President urges special treatment case at ACS summit By Pascal Fletcher
Guyana Chronicle
December 13, 2001

PORLAMAR, Venezuela, (Reuters) - Rhetoric competed with reality at a summit of Caribbean leaders yesterday that agreed on an ambitious regional tourism plan but anguished over the economic and political challenges of a planned U.S.-led hemispheric free trade zone.

Most of the rhetoric at the two-day meeting of the Association of Caribbean States came from the presidents of Venezuela and Cuba, Hugo Chavez and Fidel Castro, who used the event to voice strident anti-free-market views.

But while the revolutionary duo railed against the evils of unbridled ``neoliberal'' capitalism, other Caribbean leaders talked pragmatically of seeking concrete economic safeguards for their countries in the proposed Free Trade Area of the Americas.

Venezuela's Chavez said he viewed the FTAA plan, which aims to set up an Americas-wide free trade zone stretching from Canada to Chile by the end of 2005, as ``unviable.''

``It's a good idea to be looking for an alternative...The FTAA cannot be proposed as the only option,'' Chavez told a news conference ending the third summit of the 25-nation association, which was held on the Venezuelan tourist island of Margarita.

But the tough-talking former paratrooper offered no clear explanation of what a realistic alternative to the free trade area might be, and he appeared to find few backers for his suggestion.

COMMITMENT CITED
Guyana's President Barrat Jagdeo said Caribbean states were committed to entering the trade zone, which was agreed on earlier this year at a summit in Quebec of leaders from across the Americas, excluding only Cuban leader Castro.

But Jagdeo said Caribbean countries, especially small island states, were demanding a prior agreement on special safeguards to protect their weak and vulnerable economies once trade barriers were lifted across the continent.

``Unless we have special differential treatment...then it's clear (the free-trade area) will not help us. It will wipe our economies out,'' he told the joint news conference.

Jagdeo added that the call for special treatment for small developing countries, which was incorporated in the final statement of the summit in Margarita, was an ``absolute precondition'' of zone entry for Caribbean countries.

The Guyanese president proposed setting up a Regional Integration Fund in the Caribbean to soften the impact on the region's weakest countries of unfettered free trade and competition with powers like the United States and Canada.

Panamanian Trade Minister Joaquin Jacome announced that his country was willing to act as the formal organisational headquarters of a future Americas-wide free trade area.

The 17 heads of state and government and other delegation chiefs at the Margarita summit signed an agreement to create a Sustainable Tourism Zone across the geographic space of the association, which groups Caribbean island states and Central and South American countries with Caribbean coastlines.

TOURISM HIT BY ATTACKS
The initiative will seek to preserve the region's environment and diverse cultures as well as involving local communities in developing tourism.
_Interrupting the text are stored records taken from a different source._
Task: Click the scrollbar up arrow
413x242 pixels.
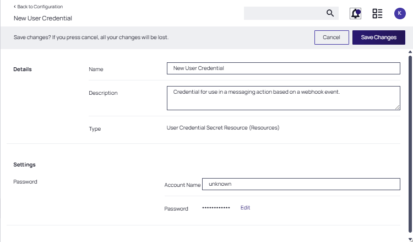Action: click(x=410, y=52)
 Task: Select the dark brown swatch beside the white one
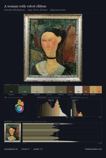pos(70,90)
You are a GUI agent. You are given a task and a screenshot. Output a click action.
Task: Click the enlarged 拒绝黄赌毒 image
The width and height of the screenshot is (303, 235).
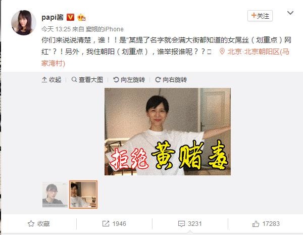[168, 131]
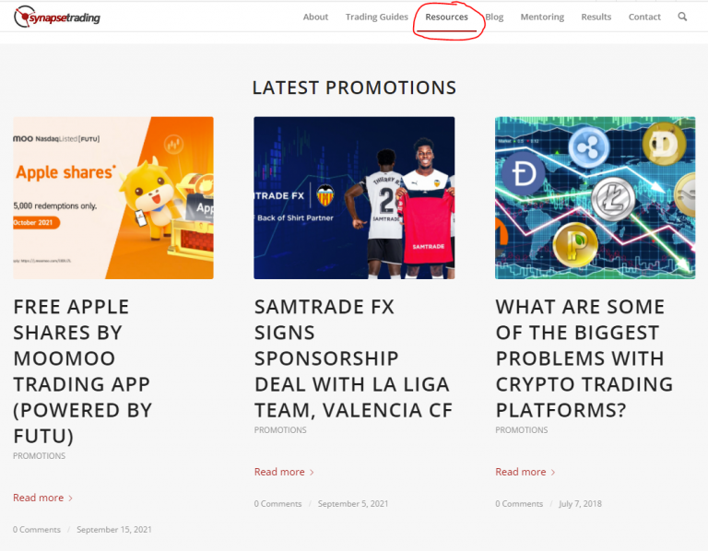Click Read more under Moomoo article

39,498
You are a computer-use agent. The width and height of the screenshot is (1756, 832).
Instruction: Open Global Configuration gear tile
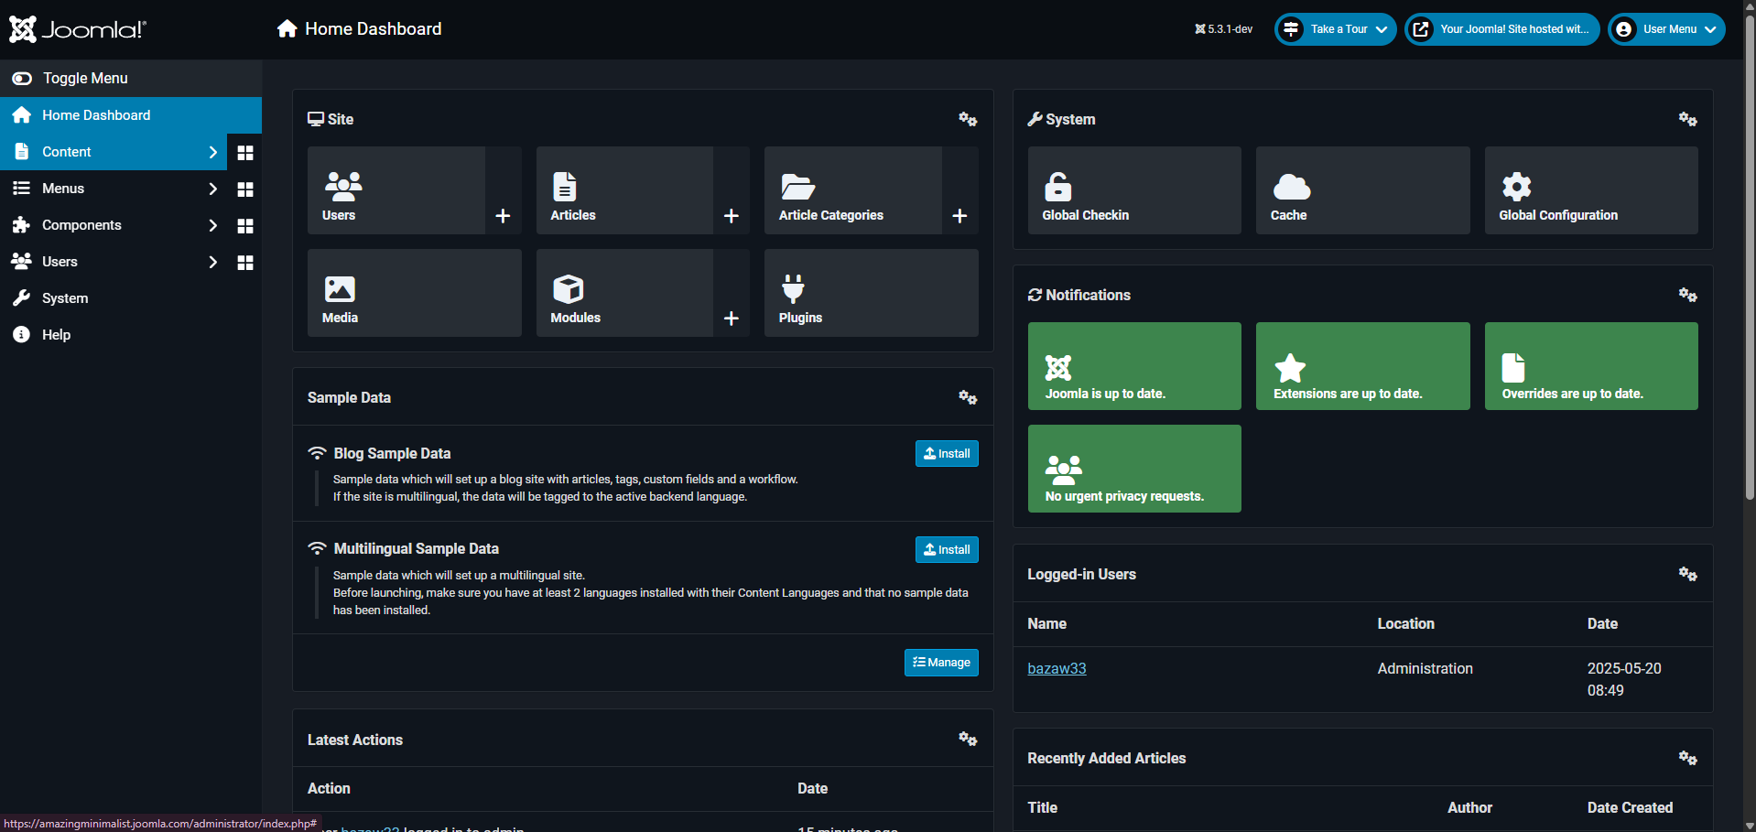tap(1516, 187)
It comes at a time when the Caribbean tourist industry is still reeling from the effects of the Sept. 11 suicide attacks in the United States.

The Margarita summit's final communique included a condemnation of terrorism and a call on the United States to end its long-standing trade sanctions against communist Cuba.

Chavez and his older Cuban counterpart, Castro, who are friends and political allies, stamped their powerful personalities on the two-day meeting from the start.

The two voluble speakers kept up a permanent public dialogue, monopolising the debates and projecting their left-wing views of the world, their region and its problems.

Other leaders who attended, such as Colombian President Andres Pastrana, kept a lower profile.

Castro, who is 75, and Chavez, 47, exchanged mutual expressions of praise and admiration during the end-of-summit news conference.

The Cuban president proudly described himself as ``anti-FTAA'' and was the only other leader to express open support for Chavez's undefined suggestion of an alternative to the U.S.-backed trade zone. Chavez proposed calling his grouping ``the Bolivarian Alternative for the Americas'' after Latin America's 19th-century independence hero Simon Bolivar.

The summit gave the Venezuelan leader a welcome break from domestic politics, where he faces powerful opposition to his left-leaning policies from business and labour leaders, who organised a one-day anti-government protest strike on Monday.

The 12-hour stoppage brought much of oil-rich Venezuela to a halt.